List each line in the listing below that contains the string "post". The match is case-sensitive.

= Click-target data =
--- --- ---

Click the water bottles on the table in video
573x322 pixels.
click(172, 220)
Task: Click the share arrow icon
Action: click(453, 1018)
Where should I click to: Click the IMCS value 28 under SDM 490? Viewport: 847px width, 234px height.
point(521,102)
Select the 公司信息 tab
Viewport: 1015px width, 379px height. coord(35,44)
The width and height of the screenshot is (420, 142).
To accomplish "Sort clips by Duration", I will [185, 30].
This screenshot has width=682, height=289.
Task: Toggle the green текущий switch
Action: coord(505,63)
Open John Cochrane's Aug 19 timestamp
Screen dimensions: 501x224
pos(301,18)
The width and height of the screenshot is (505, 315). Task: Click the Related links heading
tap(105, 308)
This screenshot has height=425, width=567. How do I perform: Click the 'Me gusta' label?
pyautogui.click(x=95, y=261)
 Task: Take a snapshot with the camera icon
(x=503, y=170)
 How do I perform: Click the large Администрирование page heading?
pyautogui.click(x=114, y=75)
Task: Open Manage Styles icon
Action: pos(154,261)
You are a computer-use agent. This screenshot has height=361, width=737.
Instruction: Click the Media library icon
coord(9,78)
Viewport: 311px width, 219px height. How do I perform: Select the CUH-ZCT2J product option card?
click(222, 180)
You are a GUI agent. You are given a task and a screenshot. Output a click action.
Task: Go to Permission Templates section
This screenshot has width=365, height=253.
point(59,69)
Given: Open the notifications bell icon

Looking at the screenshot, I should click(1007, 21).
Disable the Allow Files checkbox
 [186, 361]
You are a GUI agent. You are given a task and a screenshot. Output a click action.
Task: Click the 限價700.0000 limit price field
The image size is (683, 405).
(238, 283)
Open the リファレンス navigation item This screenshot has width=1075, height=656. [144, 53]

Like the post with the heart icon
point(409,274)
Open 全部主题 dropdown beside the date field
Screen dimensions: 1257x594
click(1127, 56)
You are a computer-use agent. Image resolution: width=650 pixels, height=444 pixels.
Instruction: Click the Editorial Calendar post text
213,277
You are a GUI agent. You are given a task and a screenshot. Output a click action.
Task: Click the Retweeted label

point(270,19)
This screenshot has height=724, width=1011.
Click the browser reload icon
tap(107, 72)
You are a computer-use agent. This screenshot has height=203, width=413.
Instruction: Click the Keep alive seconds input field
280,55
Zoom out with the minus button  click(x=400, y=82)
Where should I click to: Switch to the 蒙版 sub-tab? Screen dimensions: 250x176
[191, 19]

--- --- ---

= Solution =
Like the post with the heart icon
Instruction: Click the Editorial Calendar post text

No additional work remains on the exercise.